*** EXTRACTED RECORDS ***

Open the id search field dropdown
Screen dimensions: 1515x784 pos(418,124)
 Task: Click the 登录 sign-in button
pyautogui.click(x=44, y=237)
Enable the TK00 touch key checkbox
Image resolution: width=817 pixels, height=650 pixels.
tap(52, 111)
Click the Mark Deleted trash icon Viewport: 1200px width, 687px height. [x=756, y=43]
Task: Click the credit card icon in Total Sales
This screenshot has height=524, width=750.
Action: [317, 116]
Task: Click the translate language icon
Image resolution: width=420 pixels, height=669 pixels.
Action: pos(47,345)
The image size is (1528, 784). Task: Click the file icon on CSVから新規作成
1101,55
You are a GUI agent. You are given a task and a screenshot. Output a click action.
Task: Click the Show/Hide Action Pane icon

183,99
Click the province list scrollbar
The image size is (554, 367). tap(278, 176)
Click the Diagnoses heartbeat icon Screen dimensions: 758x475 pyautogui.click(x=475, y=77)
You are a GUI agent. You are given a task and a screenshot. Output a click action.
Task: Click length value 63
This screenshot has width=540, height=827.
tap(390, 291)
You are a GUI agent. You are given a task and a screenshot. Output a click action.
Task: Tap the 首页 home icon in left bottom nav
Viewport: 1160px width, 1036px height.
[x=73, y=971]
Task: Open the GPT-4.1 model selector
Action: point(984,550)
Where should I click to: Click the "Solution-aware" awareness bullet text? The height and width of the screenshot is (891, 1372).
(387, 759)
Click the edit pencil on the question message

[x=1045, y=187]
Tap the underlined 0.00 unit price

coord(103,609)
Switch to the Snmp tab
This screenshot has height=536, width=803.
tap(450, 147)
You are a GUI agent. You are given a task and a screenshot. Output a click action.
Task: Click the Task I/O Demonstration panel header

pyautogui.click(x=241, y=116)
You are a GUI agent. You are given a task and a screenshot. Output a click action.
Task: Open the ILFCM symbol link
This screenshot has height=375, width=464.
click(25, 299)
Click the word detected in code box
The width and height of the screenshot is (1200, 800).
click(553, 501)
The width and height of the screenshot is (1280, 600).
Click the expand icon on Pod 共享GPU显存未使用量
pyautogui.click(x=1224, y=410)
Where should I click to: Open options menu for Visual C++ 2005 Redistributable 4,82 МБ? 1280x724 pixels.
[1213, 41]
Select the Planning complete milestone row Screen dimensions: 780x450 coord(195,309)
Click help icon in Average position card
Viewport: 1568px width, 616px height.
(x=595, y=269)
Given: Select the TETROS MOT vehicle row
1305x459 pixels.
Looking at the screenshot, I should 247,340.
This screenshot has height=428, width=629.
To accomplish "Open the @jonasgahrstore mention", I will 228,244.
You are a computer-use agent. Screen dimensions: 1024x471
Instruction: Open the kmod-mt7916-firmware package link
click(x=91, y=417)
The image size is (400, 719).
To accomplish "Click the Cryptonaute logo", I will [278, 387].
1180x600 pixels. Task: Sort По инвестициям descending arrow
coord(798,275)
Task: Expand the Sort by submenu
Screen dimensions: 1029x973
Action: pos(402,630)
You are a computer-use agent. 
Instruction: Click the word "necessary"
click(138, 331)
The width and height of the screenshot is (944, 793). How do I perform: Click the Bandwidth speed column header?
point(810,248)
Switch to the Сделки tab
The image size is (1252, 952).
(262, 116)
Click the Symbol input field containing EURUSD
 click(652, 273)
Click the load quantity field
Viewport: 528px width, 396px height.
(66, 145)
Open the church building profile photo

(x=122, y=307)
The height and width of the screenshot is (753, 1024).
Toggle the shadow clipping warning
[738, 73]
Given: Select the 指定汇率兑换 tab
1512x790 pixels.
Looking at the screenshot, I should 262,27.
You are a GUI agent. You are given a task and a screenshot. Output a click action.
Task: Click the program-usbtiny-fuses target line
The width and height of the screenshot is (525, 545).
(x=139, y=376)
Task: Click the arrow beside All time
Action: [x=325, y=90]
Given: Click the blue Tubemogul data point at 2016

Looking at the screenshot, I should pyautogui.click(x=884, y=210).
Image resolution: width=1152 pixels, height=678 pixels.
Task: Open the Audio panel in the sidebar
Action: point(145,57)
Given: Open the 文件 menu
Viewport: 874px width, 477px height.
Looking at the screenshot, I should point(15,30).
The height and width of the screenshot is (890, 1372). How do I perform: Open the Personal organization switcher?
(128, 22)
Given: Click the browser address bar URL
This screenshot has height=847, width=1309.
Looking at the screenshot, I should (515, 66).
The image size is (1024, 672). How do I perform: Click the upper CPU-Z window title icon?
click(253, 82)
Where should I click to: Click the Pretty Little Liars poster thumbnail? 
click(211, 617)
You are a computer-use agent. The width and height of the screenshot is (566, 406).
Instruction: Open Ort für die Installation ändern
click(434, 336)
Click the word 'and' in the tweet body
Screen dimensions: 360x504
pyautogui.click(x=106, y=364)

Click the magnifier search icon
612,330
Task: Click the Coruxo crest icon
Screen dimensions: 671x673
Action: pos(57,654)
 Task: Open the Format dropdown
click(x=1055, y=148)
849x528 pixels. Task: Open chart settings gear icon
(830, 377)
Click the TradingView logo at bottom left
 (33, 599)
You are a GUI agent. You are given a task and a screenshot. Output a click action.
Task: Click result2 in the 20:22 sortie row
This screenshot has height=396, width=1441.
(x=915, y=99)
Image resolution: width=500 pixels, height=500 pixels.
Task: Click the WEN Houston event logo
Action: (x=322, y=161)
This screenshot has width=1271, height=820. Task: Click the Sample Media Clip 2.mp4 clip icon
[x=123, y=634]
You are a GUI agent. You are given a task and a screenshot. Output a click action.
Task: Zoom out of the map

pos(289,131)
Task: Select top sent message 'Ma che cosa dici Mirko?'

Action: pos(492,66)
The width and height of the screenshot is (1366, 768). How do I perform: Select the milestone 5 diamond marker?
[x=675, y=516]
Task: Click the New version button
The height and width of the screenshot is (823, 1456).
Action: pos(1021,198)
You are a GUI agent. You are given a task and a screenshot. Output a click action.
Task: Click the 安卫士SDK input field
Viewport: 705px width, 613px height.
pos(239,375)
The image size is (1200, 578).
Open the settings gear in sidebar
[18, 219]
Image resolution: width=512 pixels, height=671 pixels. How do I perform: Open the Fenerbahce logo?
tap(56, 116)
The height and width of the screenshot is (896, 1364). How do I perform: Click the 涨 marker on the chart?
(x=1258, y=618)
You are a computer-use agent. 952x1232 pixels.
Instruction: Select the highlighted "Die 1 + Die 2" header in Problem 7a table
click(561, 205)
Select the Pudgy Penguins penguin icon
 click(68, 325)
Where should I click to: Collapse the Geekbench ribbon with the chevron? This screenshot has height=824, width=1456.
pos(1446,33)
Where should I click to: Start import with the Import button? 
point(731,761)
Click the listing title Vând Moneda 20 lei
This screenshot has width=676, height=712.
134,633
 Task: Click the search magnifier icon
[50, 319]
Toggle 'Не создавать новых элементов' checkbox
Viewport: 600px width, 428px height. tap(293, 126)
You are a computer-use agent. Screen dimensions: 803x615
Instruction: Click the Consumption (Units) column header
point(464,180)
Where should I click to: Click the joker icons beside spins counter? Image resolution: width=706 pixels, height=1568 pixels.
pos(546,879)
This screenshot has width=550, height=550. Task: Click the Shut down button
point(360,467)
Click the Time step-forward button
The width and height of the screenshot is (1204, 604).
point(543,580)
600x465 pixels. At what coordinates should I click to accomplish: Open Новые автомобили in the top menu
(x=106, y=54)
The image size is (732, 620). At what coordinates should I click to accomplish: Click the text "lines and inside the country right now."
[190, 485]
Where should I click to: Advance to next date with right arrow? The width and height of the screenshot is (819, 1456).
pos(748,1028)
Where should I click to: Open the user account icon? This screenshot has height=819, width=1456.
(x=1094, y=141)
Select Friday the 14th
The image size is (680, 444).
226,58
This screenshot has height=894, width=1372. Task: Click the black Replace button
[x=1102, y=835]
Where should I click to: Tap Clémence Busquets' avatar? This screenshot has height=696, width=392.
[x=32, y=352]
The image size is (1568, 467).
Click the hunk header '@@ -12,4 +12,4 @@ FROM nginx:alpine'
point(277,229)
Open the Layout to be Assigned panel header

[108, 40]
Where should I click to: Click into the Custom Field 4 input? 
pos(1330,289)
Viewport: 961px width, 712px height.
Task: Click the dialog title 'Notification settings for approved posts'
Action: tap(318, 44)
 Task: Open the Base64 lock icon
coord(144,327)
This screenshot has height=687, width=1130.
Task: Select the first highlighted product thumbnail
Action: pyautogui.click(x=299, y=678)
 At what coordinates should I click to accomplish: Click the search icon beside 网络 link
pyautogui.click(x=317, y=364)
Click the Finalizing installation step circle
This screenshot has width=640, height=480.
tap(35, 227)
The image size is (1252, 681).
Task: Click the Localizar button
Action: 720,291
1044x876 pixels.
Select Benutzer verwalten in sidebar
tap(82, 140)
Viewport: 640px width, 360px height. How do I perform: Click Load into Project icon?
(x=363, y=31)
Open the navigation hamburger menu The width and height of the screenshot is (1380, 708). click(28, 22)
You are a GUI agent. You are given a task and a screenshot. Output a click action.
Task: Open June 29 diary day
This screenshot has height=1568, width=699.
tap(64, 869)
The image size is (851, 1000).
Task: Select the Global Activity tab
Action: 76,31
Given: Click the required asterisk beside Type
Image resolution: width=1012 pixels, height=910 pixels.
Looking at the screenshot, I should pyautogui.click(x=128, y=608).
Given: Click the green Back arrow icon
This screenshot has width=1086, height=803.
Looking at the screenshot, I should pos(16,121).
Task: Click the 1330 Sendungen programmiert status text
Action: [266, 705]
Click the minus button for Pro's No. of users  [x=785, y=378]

*** End of EXTRACTED RECORDS ***

[WORK TASK]: State only the count of lines above that hold the string "computer".

[YOUR RESPONSE]: 5